Fleyo: « C’est un peu mon problème, j’ai rarement été à 100 % libéré de toute contrainte mentalement, alors qu’une bonne impro nécessite d’être assez détaché. Souvent, tu te mets des blocages sans t’en rendre compte et à partir de là, tu ne peux pas dépasser le niveau d’une impro qui peut passer mais qui sera assez banale. »
Être trop débridé
À l’inverse, c’est bien de se lâcher et d’être vraiment décomplexé mais attention à ne pas dépasser certaines limites non plus, ça peut donner des grands moments de solitude même si vous ne le réalisez pas tout de suite.

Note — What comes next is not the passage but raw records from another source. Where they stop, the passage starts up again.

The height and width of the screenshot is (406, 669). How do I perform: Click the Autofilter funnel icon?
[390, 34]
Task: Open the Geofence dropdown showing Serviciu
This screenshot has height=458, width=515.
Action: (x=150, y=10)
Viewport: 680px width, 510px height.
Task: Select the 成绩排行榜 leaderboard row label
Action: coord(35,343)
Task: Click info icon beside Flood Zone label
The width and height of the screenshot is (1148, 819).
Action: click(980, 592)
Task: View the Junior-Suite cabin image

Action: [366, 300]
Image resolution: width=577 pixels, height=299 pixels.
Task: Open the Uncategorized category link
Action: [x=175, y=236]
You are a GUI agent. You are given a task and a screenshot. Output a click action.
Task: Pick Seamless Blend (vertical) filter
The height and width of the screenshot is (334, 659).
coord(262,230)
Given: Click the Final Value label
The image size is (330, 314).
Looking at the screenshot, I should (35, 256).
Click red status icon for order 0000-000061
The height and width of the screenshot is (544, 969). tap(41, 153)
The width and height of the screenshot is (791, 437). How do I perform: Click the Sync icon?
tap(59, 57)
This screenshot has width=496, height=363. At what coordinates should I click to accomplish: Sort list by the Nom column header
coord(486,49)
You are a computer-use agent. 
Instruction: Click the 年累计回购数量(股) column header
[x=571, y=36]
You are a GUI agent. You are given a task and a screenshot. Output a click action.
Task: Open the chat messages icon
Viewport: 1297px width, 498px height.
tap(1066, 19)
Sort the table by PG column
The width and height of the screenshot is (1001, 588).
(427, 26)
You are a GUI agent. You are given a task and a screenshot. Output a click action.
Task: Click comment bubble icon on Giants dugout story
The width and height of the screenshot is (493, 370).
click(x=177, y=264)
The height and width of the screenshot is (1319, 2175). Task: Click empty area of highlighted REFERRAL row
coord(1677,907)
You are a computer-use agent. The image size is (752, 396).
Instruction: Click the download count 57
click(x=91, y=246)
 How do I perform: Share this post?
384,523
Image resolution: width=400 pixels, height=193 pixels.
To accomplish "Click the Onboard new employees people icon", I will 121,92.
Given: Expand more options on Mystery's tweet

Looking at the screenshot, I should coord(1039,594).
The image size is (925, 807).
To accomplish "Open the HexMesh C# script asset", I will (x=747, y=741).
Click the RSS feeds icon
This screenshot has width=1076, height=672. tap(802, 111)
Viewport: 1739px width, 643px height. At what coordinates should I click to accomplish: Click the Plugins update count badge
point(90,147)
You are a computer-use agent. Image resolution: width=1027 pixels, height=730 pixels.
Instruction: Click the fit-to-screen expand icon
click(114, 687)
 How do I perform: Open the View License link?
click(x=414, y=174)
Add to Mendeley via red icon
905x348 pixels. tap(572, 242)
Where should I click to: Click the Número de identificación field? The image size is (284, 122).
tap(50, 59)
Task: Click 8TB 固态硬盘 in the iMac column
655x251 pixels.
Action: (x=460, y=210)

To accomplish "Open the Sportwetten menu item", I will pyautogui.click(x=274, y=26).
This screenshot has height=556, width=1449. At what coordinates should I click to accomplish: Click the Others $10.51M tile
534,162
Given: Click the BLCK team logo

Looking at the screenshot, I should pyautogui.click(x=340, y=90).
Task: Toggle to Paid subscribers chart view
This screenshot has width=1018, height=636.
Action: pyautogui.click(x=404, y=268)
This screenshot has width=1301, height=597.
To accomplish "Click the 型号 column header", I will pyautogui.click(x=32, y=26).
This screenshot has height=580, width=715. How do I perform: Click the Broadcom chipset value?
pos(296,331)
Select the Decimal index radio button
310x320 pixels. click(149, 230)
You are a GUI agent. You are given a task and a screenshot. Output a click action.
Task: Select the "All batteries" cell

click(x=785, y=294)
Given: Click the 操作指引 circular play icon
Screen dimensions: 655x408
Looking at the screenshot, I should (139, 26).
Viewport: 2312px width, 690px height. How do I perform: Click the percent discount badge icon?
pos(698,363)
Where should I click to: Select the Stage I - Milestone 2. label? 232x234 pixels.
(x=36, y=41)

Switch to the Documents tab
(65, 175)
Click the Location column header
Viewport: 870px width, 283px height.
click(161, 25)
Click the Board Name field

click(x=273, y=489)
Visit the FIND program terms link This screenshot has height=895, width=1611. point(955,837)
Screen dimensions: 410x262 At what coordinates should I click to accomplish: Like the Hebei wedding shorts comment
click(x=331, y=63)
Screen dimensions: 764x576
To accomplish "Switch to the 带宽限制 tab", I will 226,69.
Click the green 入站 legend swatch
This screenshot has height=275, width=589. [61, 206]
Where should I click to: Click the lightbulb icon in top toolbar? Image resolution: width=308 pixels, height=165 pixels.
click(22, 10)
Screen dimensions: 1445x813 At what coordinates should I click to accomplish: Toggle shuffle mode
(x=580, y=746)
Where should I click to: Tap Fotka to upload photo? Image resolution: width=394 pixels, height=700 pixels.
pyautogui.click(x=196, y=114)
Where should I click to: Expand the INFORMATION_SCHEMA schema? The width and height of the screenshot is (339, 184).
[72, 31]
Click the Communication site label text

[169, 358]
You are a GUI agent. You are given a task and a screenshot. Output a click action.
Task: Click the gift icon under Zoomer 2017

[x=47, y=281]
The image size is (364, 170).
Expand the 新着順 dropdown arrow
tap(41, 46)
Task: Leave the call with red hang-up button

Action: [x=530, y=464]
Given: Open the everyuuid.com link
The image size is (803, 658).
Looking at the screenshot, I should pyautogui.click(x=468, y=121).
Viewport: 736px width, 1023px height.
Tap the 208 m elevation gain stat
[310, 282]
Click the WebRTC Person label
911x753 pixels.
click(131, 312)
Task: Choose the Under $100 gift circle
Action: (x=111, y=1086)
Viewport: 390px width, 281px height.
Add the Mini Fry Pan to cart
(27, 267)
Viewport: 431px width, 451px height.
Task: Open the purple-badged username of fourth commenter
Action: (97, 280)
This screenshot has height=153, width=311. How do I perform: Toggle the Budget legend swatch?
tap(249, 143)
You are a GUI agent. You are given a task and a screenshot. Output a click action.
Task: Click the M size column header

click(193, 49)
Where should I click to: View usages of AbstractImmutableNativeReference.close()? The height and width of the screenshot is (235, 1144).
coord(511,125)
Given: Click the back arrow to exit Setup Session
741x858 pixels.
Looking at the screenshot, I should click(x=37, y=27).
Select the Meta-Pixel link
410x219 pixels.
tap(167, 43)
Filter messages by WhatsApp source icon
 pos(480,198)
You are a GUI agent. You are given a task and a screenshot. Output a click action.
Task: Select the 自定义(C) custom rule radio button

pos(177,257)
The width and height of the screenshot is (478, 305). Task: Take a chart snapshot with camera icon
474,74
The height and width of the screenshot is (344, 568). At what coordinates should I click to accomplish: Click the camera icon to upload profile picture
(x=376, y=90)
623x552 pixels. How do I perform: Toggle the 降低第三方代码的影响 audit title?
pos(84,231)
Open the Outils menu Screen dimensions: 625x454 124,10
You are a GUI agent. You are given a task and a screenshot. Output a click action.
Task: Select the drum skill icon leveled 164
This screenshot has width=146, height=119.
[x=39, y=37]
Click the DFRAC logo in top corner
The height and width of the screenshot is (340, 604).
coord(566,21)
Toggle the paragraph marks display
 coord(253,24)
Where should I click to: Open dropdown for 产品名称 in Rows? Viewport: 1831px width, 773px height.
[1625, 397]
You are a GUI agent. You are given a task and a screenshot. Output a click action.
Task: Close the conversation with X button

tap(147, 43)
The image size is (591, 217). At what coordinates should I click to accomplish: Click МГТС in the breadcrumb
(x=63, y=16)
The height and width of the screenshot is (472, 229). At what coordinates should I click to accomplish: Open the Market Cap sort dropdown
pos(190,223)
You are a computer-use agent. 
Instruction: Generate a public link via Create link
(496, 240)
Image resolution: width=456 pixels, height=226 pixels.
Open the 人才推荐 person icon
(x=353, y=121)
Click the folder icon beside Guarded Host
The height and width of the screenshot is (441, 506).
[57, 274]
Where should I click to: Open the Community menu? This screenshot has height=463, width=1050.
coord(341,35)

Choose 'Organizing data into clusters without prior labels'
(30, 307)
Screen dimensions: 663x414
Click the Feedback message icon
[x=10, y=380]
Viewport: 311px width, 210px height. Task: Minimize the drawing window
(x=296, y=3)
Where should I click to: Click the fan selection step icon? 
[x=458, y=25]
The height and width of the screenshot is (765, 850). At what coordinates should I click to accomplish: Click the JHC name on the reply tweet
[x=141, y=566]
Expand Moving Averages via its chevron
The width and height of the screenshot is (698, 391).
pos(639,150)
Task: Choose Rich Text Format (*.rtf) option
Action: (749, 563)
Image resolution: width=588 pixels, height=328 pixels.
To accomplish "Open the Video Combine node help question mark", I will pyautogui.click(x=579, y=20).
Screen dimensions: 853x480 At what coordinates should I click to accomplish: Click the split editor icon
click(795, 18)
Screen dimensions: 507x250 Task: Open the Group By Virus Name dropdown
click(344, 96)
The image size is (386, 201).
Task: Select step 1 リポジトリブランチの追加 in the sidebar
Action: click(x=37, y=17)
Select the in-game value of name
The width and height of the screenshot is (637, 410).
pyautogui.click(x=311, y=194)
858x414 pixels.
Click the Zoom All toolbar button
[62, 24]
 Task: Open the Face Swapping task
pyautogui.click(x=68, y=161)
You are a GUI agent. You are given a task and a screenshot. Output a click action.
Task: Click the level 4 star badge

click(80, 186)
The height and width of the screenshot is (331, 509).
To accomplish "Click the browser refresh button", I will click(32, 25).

SMR: « Tu peux parfois aller trop loin. Moi, je me suis mis à rapper en egotrip que j’avais payé des mecs dans la salle avec des couteaux. Totalement horrible, on était juste après les attentats, ça a causé un gros malaise (rires) et je ne m’en rendais même pas compte sur le coup ! C’est le risque quand tu ne contrôles pas. Le truc, c’est que quand je suis en impro je suis dans une sorte de personnage, qui reste moi mais en plus décalé, second degré. Donc il y a un côté ça passe ou ça casse. »
Faire trop compliqué
La tentation d’être particulièrement technique ou original peut se poser mais il ne faudrait pas oublier le principal : vous vous adressez à un public et vous devez assurer le spectacle. Et pour ça, c’est mieux quand tout le monde comprend ce que vous dites.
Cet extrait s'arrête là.